November 2001

Roger McGuinn - Treasures from the Folk Den
Appleseed Recordings APR CD 1046
Released: 2001

by David J. Cantor
davidc@soundstage.com

Musical Performance ****
Recording Quality ****
Overall Enjoyment ****

[Reviewed on CD]Treasures from the Folk Den could refer to the performers who join Roger McGuinn, as well as, obviously, to the many songs of the ages that make up the album. Joan Baez, Pete Seeger, Odetta, Jean Ritchie, and Judy Collins are among the greats of the mid-century folk revival (some of them had been around even earlier) who created much of that movement’s richness and creativity. And let us not forget that McGuinn’s 60s band, The Byrds, made one of its best-known and most durable hits out of Seeger’s "Turn, Turn, Turn" -- lyrics from Ecclesiastes.

Although it does not dominate Treasures as it did The Byrds’ recordings, McGuinn’s famed Rickenbacker electric 12-string guitar -- yup, the one you hear when The Byrds’ rendition of Dylan’s "Mr.
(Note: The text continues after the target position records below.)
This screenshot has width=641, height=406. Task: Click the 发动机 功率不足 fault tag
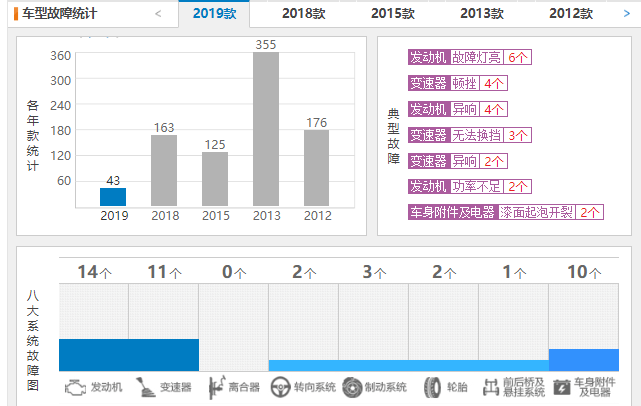(476, 187)
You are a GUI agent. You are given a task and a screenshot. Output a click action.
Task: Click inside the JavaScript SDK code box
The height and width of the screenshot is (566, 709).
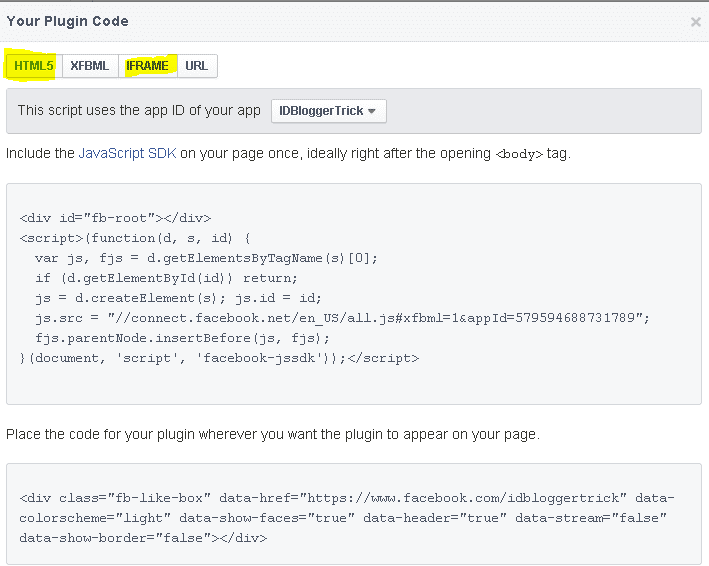click(x=354, y=294)
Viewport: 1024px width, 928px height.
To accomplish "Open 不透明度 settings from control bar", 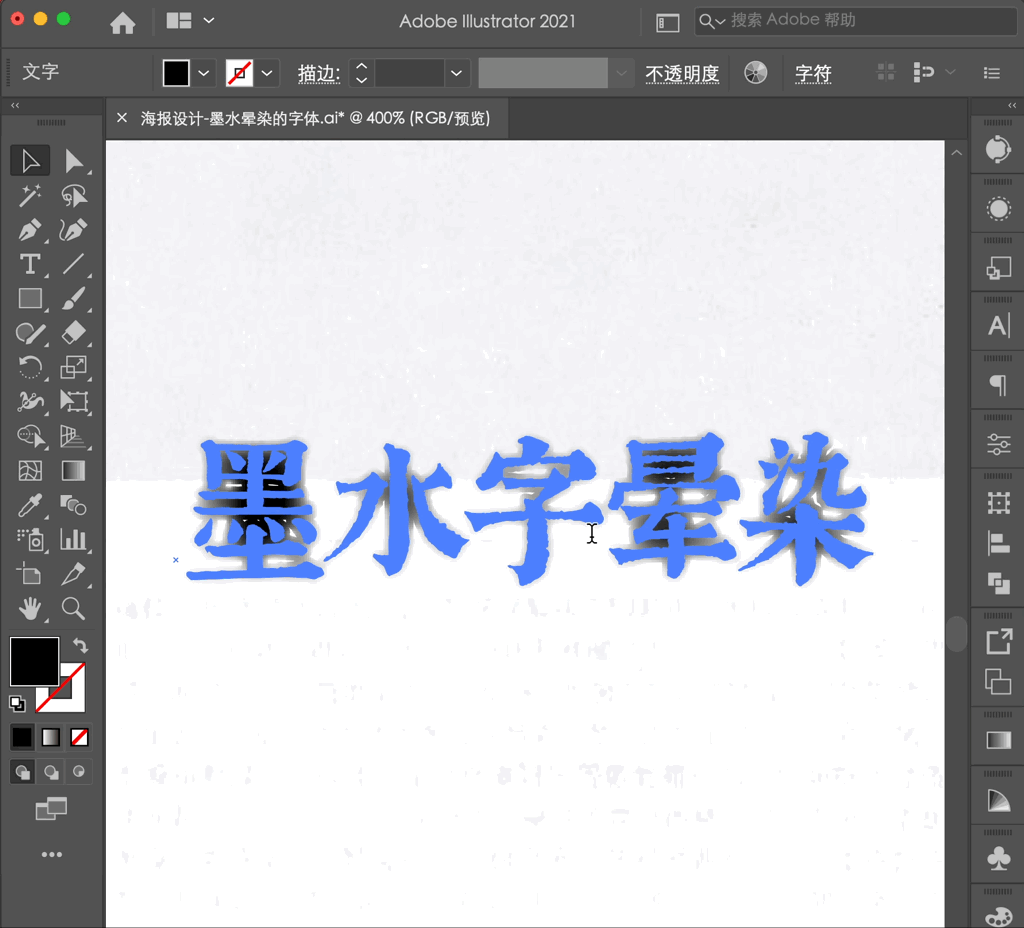I will (683, 72).
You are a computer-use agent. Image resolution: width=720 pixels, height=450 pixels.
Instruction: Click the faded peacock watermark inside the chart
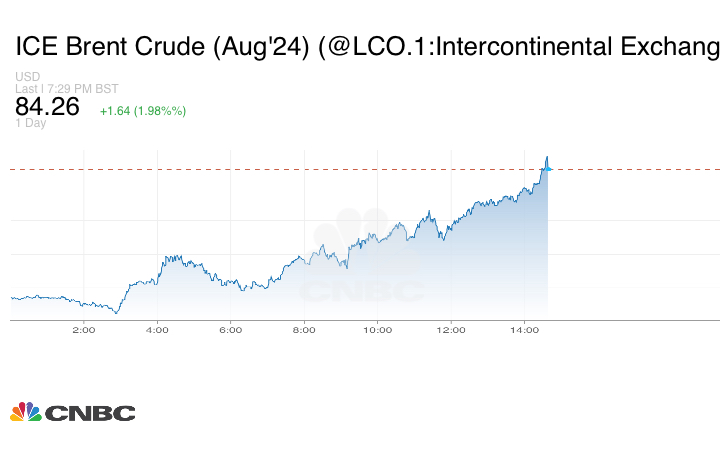[x=360, y=240]
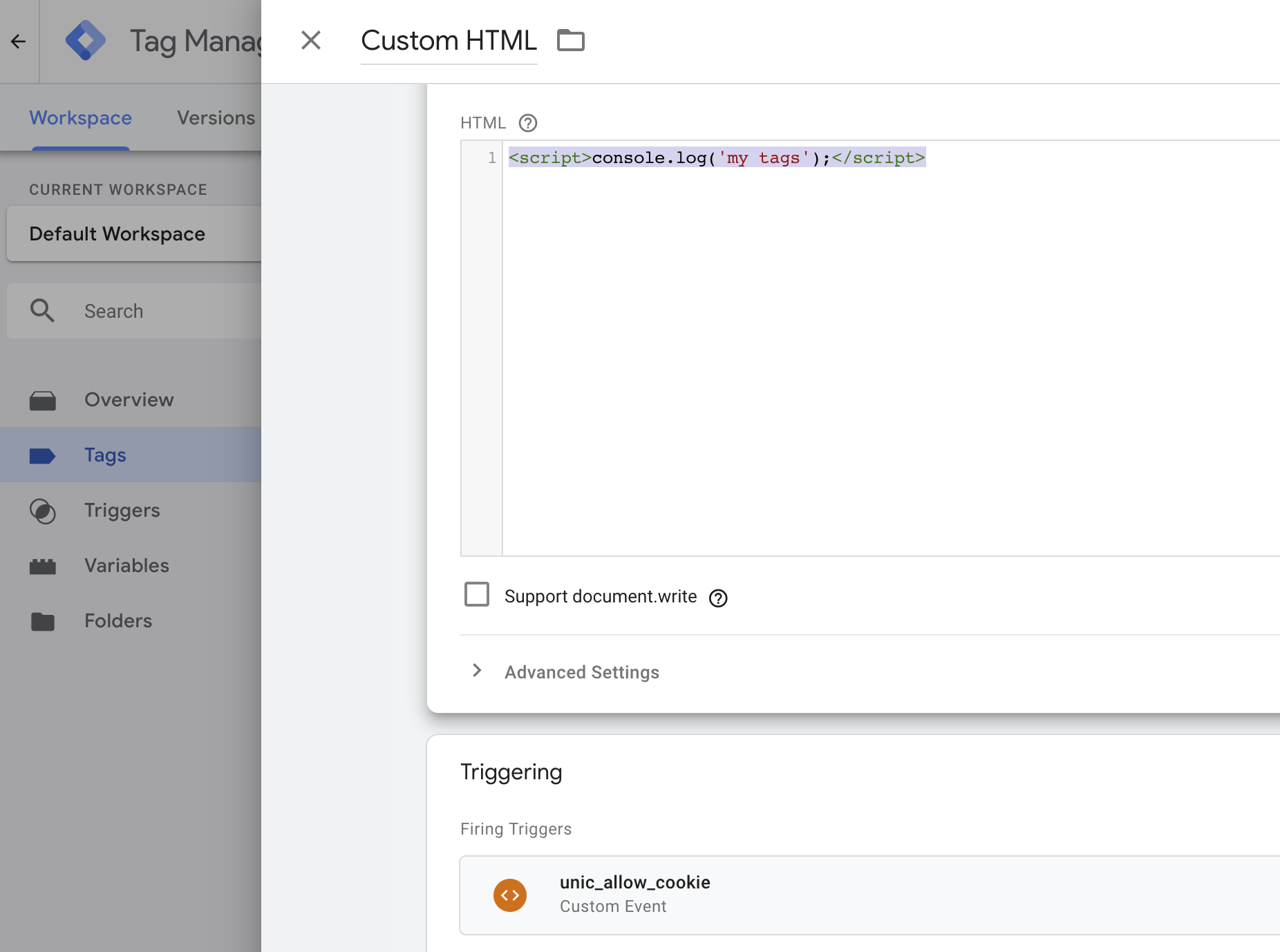Switch to the Workspace tab

[x=80, y=118]
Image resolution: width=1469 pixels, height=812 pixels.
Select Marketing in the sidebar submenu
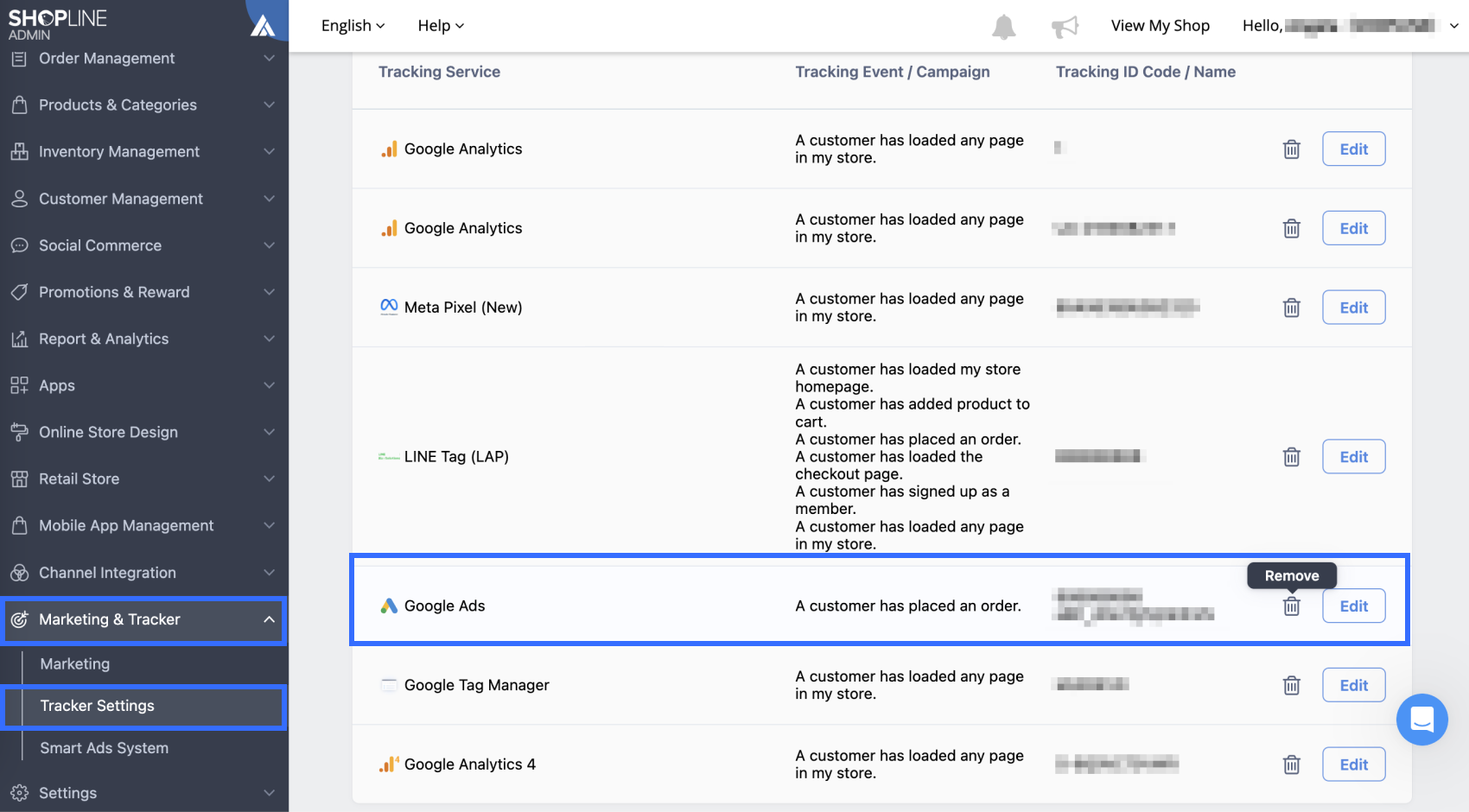click(75, 663)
Tambourine Man" plays in the supermarket -- makes cameo appearances in "Sail Away Lady" sung by Odetta, "The Virgin Mary" with Odetta on backup vocals, and "John Riley" sung with Judy Collins. Partly because the disc mainly celebrates its nearly 20 songs’ compelling lyrics and melodies, not instrumental virtuosity, a couple of McGuinn’s brief Rickenbacker introductions are among the recording's finest instrumental moments. His acoustic 12-string is one of the album’s key elements of continuity. Probably the best instrumental work, though, is the blues guitar of Josh White, Jr. on "Trouble in Mind." The son of the late folk-revival giant Josh White sounds so much like his father in both vocal and guitar stylings that the track evoked memories of listening to père White with my father nearly four decades ago.
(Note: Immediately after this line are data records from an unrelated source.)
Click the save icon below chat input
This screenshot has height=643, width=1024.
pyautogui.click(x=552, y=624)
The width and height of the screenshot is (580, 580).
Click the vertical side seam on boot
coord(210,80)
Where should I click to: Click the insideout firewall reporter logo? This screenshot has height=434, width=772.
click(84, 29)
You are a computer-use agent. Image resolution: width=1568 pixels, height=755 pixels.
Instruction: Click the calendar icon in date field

Similarly, "Wagoner’s Lad," with McGuinn and Baez singing, recalled the first folk album I owned, 40 years ago: Joan Baez Volume 2, which opens with the same song. On the McGuinn album, Baez sounds less gripped by the spirit of the song but more lighthearted and no less musical. Undying are her dedication to communicating through phrasing and texture and her knack for enabling a song’s inherent joy to transcend its core complaint. "Oh, hard is the fortune of all womankind/They’re always controlled, they’re always confined/Controlled by their parents until they are wives/Then slaves to their husbands for the rest of their lives."

I also find Seeger’s aged voice very moving, as it echoes the lines of "Dink’s Song" after McGuinn first sings them: "If I had wings like Norah’s dove/I’d fly up de river to de man I love/Fare-you-well, O honey, fare-you-well." Very pretty. And the raucous "Whiskey in the Jar," sung this time by Tommy Makem and The Clancy Brothers, delivers a key chunk of the collection’s fun. "As I was a-walkin’ over Kilgary Mountain/I met with Capt. Pepper as his money he was countin’/I rattled my pistols and I drew forth my saber/ Sayin', 'Stand and deliver for I am the bold deceiver.'" I’m not at all sure what "Musha rig um du rum da / Whack fol de daddy o" (most of the refrain) means, but I appreciate that it always comes back town to "There’s whiskey in the jar."

In addition to being fun to listen to, Treasures from the Folk Den will make a good purchase for anyone wishing to hear a solid selection of traditional folk songs that succinctly express universal human virtues, foibles, wit, longing, and faith -- performed as only this unique covey of folk-songbirds rounded up by an aging folk-rocker could manage.